Durkin et al. had previously pointed out that the rate of reoperation increases the later a child is operated on [23].
One can hypothesize that adult patients, with a longer course of disease, may have more dramatic fibrotic changes in the mesentery making them more prone to a recurrence of the midgut volvulus around the mesenteric axis and it poses the question of whether additional gestures should be performed in the event of an adult Ladd procedure.
After recurrence of the midgut volvulus in our patient, we chose to perform a pexy of the small and large bowel in an attempt to avoid recurrence. At 3 years of follow-up since the last procedure, the patient’s course has been uneventful.
Further studies are necessary to establish the true incidence of recurrence of adult midgut volvulus and to define with a higher level of evidence its optimal management. The rarity of these cases may never allow for a definite answer though.
Another rather rare aspect of our case report worth emphasizing is that the patient initially presented acutely with a midgut volvulus and while emesis and intermittent abdominal obstruction would prompt the alert pediatric surgeon to consider midgut volvulus these symptoms may well be underrated in an adult patient and lead to a late diagnosis after bowel ischemia has settled in.
Finally, it should be noted that as with all patients with a personal history of laparotomy, small bowel adhesions are the most common cause of intestinal obstruction in patients who have previously undergone a Ladd procedure [26]. However, given the dramatic consequences of a missed diagnosis of recurrence of midgut volvulus, this diagnosis should be firmly excluded before non-operative management of small bowel adhesions is undertaken.
As with all cases of intestinal obstruction, tenderness on physical examination, lab results positive for systemic inflammation or persistence of symptoms after nasogastric tube decompression should result in a low threshold for operative management.
4. Conclusion
Midgut volvulus is a potentially catastrophic consequence of intestinal malrotation. With most cases diagnosed and surgically corrected during childhood, the incidental diagnosis of intestinal malrotation or the acute diagnosis of midgut volvulus in the adult are rare events.
The surgical management of midgut volvulus consists in the Ladd procedure. Recurrence of midgut volvulus among children who have had such procedure is low and the most common cause of intestinal obstruction among these patients is small bowel adhesions.

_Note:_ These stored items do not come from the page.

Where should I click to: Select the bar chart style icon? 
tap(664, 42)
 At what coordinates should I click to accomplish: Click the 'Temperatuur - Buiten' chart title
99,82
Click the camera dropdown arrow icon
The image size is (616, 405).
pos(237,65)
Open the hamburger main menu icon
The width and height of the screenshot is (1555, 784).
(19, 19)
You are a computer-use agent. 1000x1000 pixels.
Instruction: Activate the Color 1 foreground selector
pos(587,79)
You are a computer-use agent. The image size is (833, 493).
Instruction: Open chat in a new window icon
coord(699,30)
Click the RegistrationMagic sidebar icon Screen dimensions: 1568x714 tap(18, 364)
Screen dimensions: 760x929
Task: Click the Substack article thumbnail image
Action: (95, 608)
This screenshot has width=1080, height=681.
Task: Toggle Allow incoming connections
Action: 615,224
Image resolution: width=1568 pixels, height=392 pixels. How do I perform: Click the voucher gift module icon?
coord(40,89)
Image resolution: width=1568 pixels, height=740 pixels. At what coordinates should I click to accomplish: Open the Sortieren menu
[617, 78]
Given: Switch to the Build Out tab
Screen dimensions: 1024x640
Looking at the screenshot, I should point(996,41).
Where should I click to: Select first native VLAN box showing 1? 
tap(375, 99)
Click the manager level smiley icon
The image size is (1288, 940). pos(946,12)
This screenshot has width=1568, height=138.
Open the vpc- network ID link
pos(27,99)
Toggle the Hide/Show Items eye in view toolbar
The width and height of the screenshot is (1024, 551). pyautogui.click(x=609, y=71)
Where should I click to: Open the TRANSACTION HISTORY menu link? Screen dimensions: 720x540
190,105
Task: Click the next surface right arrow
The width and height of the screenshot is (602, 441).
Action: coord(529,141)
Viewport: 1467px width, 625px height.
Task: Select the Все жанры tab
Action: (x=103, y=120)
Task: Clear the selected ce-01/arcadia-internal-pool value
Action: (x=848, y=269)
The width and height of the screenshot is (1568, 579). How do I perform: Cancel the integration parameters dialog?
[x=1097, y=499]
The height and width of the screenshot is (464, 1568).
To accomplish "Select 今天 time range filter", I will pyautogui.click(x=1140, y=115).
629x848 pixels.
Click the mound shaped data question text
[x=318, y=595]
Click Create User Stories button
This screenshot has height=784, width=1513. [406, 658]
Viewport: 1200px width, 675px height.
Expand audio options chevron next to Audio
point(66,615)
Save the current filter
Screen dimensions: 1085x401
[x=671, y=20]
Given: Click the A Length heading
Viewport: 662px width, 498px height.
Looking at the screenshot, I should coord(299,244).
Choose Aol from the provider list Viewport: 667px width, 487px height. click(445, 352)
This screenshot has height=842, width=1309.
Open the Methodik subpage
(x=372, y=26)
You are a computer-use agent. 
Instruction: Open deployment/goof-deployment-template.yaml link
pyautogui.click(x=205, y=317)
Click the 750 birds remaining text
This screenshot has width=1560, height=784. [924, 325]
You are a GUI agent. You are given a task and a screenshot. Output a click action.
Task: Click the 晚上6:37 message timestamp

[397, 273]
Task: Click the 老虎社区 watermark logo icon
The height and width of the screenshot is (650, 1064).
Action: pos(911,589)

The low incidence of midgut volvulus among adults results in a lack of data on the outcomes of an adult Ladd procedure. While recurrence seems to be an exceedingly rare complication of an already rare procedure, the recurrence rate for adult Ladd procedure derived from the scarce available data suggests it may be higher than that reported among children. This finding raises the question of whether the Ladd procedure performed in adults should be modified to include bowel fixation.
Sources of funding
This report did not receive any specific funding from public, commercial, or not-for-profit sectors.
Ethical approval
Ethical approval has been exempted by our institution.
Consent
Written informed consent was obtained from the patient for the publication of this case report and accompanying images. A copy of the written consent is available and can be reproduced whenever needed.
Author’s contribution
MF, JS, AF, SC, NC and FS participated in the operations and perioperative management of the patients. MF acquired and interpreted date and drafted the manuscript. JS, AF, SC, NC, FS and PC contributed to manuscript drafting and revision. All authors read and approved the final manuscript.
Registration of research studies
Not applicable.
Guarantor
Margarida S. Ferreira.
Provenance and peer review
Not commissioned, externally peer-reviewed.
Declaration of Competing Interest
None of the authors has any conflict of interest to declare.